• [What is asked]:
Reproduce every line of the listing below word for word.

══ Extracted information

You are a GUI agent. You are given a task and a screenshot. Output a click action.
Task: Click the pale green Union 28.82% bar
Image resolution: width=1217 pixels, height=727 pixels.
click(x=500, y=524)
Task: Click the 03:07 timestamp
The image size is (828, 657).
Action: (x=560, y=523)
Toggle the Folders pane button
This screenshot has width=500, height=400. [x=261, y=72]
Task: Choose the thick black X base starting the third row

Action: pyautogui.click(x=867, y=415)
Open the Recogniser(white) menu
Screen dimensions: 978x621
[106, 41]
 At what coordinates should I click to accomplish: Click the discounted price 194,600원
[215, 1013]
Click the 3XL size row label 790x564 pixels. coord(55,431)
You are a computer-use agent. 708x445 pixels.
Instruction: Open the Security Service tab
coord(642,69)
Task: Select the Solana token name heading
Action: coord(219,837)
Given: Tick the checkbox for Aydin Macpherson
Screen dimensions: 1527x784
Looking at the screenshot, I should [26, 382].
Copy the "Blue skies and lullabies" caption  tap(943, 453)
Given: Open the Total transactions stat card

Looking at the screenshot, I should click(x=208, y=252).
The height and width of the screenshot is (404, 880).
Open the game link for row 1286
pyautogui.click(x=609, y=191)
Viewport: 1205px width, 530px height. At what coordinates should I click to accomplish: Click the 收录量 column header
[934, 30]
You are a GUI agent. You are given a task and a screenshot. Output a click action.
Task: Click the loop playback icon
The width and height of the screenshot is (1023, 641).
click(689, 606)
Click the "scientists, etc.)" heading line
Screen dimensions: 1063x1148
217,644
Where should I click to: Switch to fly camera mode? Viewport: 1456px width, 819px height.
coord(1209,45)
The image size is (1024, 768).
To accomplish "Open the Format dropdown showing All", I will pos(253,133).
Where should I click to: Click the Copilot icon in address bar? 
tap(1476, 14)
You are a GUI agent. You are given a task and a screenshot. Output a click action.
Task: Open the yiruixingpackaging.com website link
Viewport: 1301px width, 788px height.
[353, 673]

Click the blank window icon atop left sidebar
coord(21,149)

════

• [Exercise output]:
You are a GUI agent. You are given a task and a screenshot. Output a click action.
Task: Click the pale green Union 28.82% bar
Image resolution: width=1217 pixels, height=727 pixels.
click(x=500, y=524)
Task: Click the 03:07 timestamp
The image size is (828, 657).
Action: (x=560, y=523)
Toggle the Folders pane button
This screenshot has width=500, height=400. [x=261, y=72]
Task: Choose the thick black X base starting the third row

Action: pyautogui.click(x=867, y=415)
Open the Recogniser(white) menu
Screen dimensions: 978x621
[106, 41]
 At what coordinates should I click to accomplish: Click the discounted price 194,600원
[215, 1013]
Click the 3XL size row label 790x564 pixels. coord(55,431)
You are a computer-use agent. 708x445 pixels.
Instruction: Open the Security Service tab
coord(642,69)
Task: Select the Solana token name heading
Action: coord(219,837)
Given: Tick the checkbox for Aydin Macpherson
Screen dimensions: 1527x784
Looking at the screenshot, I should [26, 382].
Copy the "Blue skies and lullabies" caption  tap(943, 453)
Given: Open the Total transactions stat card

Looking at the screenshot, I should click(x=208, y=252).
The height and width of the screenshot is (404, 880).
Open the game link for row 1286
pyautogui.click(x=609, y=191)
Viewport: 1205px width, 530px height. At what coordinates should I click to accomplish: Click the 收录量 column header
[934, 30]
You are a GUI agent. You are given a task and a screenshot. Output a click action.
Task: Click the loop playback icon
The width and height of the screenshot is (1023, 641).
click(689, 606)
Click the "scientists, etc.)" heading line
Screen dimensions: 1063x1148
217,644
Where should I click to: Switch to fly camera mode? Viewport: 1456px width, 819px height.
coord(1209,45)
The image size is (1024, 768).
To accomplish "Open the Format dropdown showing All", I will pos(253,133).
Where should I click to: Click the Copilot icon in address bar? 
tap(1476, 14)
You are a GUI agent. You are given a task and a screenshot. Output a click action.
Task: Open the yiruixingpackaging.com website link
Viewport: 1301px width, 788px height.
[353, 673]

Click the blank window icon atop left sidebar
coord(21,149)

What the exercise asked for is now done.